Damage in transit. Improve packaging, add corner boards and blocking, and photograph pallets before loading. File claims with clear evidence.
Inventory inaccuracies. Stop and fix root causes. Standardize scans, train on lot and serial captures, and audit high variance items.
Carrier no shows. Maintain backups, escalate early, and communicate ETAs to customer service. Track and review carrier performance monthly.
Label compliance failures. Build a customer label library and a pre ship checklist. Test with the customer before the first shipment.
Hazmat errors. Train, post visual guides, and slow down. Never ship uncertain materials without correct classification.
Space constraints. Implement 5S, vertical racking where allowed, and pull forward putaway to free the dock.
Burnout. Rotate tasks, stretch, hydrate, and use lift aids. Keep the area tidy to reduce stress and errors.
Employment outlook
E commerce growth, nearshoring, and supply chain resilience keep shipping and receiving central to operations. Automation and scanners reduce keystrokes but do not eliminate the need for disciplined people who can reconcile counts, manage exceptions, and keep paperwork clean. Healthcare and regulated industries amplify demand for staff who can handle traceability and compliance. Employers face continual hiring needs due to growth, volume variability, and retirements. Clerks with cross training in inventory and transportation coordination will have steady opportunities and faster advancement.

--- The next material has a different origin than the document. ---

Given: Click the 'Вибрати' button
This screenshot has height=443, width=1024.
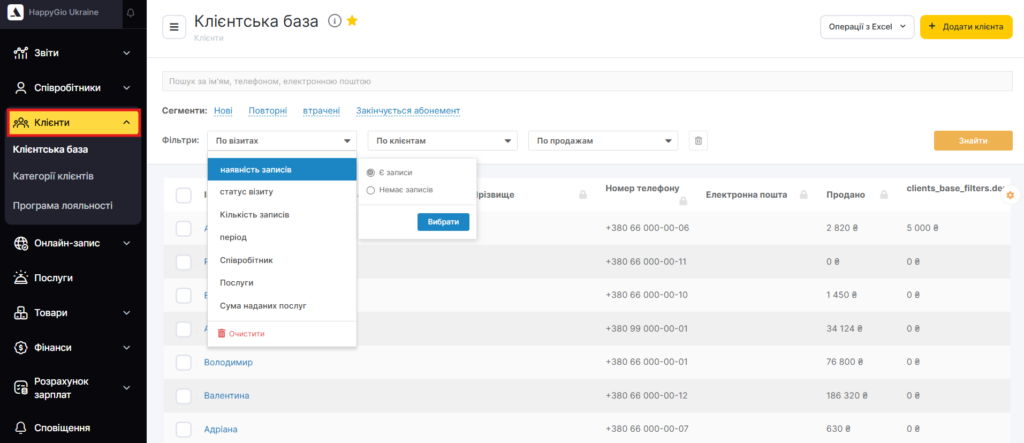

Is this career a good fit for you
You will likely thrive as a Shipping, Receiving, and Traffic Clerk if you enjoy hands on work with visible results, like checklists and clear standards, and feel satisfied when the dock is clean, the paperwork is right, and trucks leave on time. The role suits people who are dependable, safety minded, and comfortable with both physical tasks and computer screens. If you prefer planning and data, target inventory control. If you enjoy vendor and carrier negotiations, grow toward transportation planning. If you want a practical path into operations with many directions to grow, this is a strong match.

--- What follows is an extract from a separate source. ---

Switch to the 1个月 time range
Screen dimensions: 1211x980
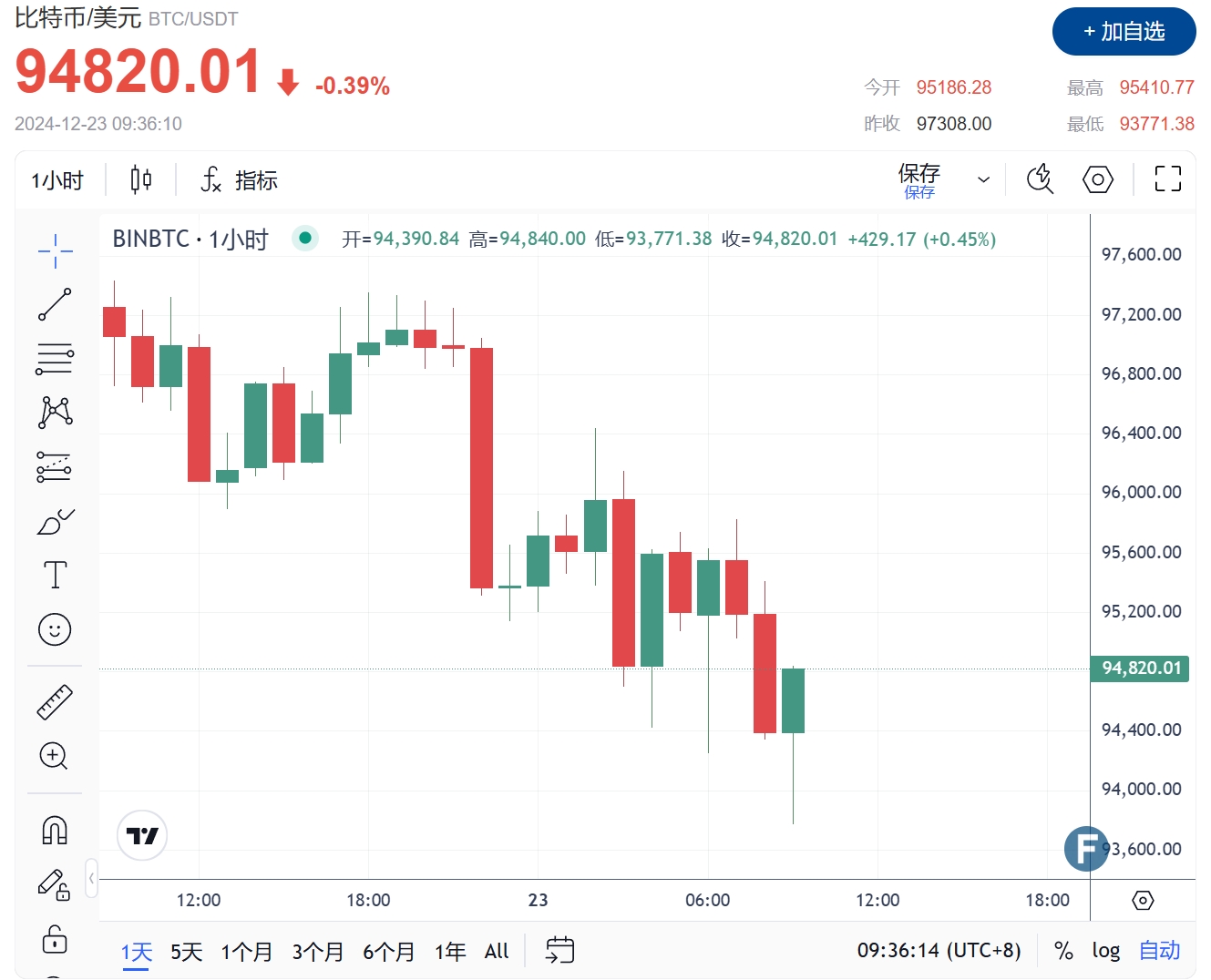[247, 952]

To clarify your motivational fit and compare this path with adjacent logistics and operations roles, take the MAPP assessment at www.assessment.com. More than 9,000,000 people in over 165 countries have used MAPP to understand their core drives and align with roles where they can sustain energy and grow. Your profile can reveal whether structured, action oriented logistics work aligns with what energizes you most.
How to advance faster
- Track your OTIF, dock to stock time, and cycle count accuracy and share monthly improvements
- Build checklists for receiving exceptions, LTL builds, and export docs
- Create a simple visual staging map and label lanes and racks clearly
- Standardize photo logs for damage claims and first article outbound pallets
- Cross train in inventory control and carrier booking and document SOPs
- Join a safety committee and complete forklift trainer certification if available
- Learn the basics of a TMS and propose one small rate or mode optimization
Resume bullets you can borrow
- Achieved 99.5 percent on time shipment rate while reducing packing defects by 35 percent through standardized work and a pre ship checklist
- Improved dock to stock time from 24 hours to 6 hours by adding appointment scheduling and an ASN receiving lane
- Cut inventory variances by 40 percent by enforcing scan to pack and daily cycle counts on top drivers
- Built an export documentation kit that reduced commercial invoice errors to near zero and cut customs delays
- Negotiated carrier pickups and improved pickup reliability by 20 percent with better staging and communication
- Trained 12 new hires on WMS receiving and shipping workflows, reducing onboarding time by two weeks
Final thoughts
Shipping, Receiving, and Traffic Clerks are the heartbeat of physical operations. You translate orders and deliveries into accurate inventory and timely movements. With steady habits, clean documentation, and safety first execution, you can build a respected, upwardly mobile career in logistics, inventory, and operations leadership.